--- SOURCE PASSAGE ---
Let's Ban Pink on School Playgrounds
At first glance this must seem like a crazy idea, but hear me out. The other day, during this long, hot summer, my wife was with two of our boys (ages 3 and 6) at the pool at our health club. During the adult swim our boys, along with another boy they had befriended, were in the kiddie pool shooting each other with water pistols. They were having a great time, and no one else was getting shot (one of our rules being that if a civilian gets hit the shooter loses his gun). Then a seven or eight-year-old girl entered the scene. She came from across the kiddie pool, well away from the action.
“Excuse me,” the girl peremptorily told my wife, “those boys can’t play with guns.”
The three boys overheard the “can’t play” combined with “guns” and were put on the alert, taken aback by the authority of the command. She did not look like a lifeguard and was certainly not a mother. But the rule seemed so plausible and was conveyed with such conviction that it must be legitimate. My wife took up their cause.
“Did these boys shoot you?”
“Well, no.”
“Well, then, they’re playing with guns, and that’s what boys do.”
“But they’re not allowed to play with guns,” the girl insisted, not without an air of self-righteousness.
“As I said, these boys are playing with guns because that’s what boys do. If they do not shoot you, then it is really none of your concern.”
Rebuffed, the girl did what little girls do when they meet resistance: pranced off to tell her mother. Fortunately, the mother (who got an earful from her daughter) had sense and grace enough to come apologize for her daughter’s behavior, explaining that at the girl’s school no guns are allowed, not even on the playground. My wife accepted the apology but did not allow the stupidity and injustice of the school’s rule to pass unnoticed.

--- THE DATA ---

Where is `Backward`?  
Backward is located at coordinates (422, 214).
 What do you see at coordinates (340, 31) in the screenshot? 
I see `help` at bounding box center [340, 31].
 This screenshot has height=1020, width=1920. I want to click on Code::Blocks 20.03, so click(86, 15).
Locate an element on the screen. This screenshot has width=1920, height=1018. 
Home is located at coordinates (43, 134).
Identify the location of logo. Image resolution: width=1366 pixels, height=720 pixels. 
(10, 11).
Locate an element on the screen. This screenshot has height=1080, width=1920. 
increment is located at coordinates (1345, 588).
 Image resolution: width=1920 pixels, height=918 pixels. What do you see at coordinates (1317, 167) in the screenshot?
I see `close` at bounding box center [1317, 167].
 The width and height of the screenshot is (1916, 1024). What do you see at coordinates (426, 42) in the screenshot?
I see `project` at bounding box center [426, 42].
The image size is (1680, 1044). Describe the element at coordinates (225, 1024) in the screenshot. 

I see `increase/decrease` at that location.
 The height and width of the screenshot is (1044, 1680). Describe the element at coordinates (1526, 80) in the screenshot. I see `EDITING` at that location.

--- TO DO ---
1. Answer these questions from the essay:
(a) How old are the two boys in the family?
(b) Under the family's rule, what happens when a civilian gets hit?
(c) According to the mother, what is not allowed at the girl's school?
2. Extract every line of the records, from the first to the last, and copy each one character for character.
The records have nothing to do with the essay.

--- WRITTEN RESPONSES ---
1.
(a) They are 3 and 6.
(b) The shooter loses his gun.
(c) Guns are not allowed, not even on the playground.

2.
Where is `Backward`?  
Backward is located at coordinates (422, 214).
 What do you see at coordinates (340, 31) in the screenshot? 
I see `help` at bounding box center [340, 31].
 This screenshot has height=1020, width=1920. I want to click on Code::Blocks 20.03, so click(86, 15).
Locate an element on the screen. This screenshot has width=1920, height=1018. 
Home is located at coordinates (43, 134).
Identify the location of logo. Image resolution: width=1366 pixels, height=720 pixels. 
(10, 11).
Locate an element on the screen. This screenshot has height=1080, width=1920. 
increment is located at coordinates (1345, 588).
 Image resolution: width=1920 pixels, height=918 pixels. What do you see at coordinates (1317, 167) in the screenshot?
I see `close` at bounding box center [1317, 167].
 The width and height of the screenshot is (1916, 1024). What do you see at coordinates (426, 42) in the screenshot?
I see `project` at bounding box center [426, 42].
The image size is (1680, 1044). Describe the element at coordinates (225, 1024) in the screenshot. 

I see `increase/decrease` at that location.
 The height and width of the screenshot is (1044, 1680). Describe the element at coordinates (1526, 80) in the screenshot. I see `EDITING` at that location.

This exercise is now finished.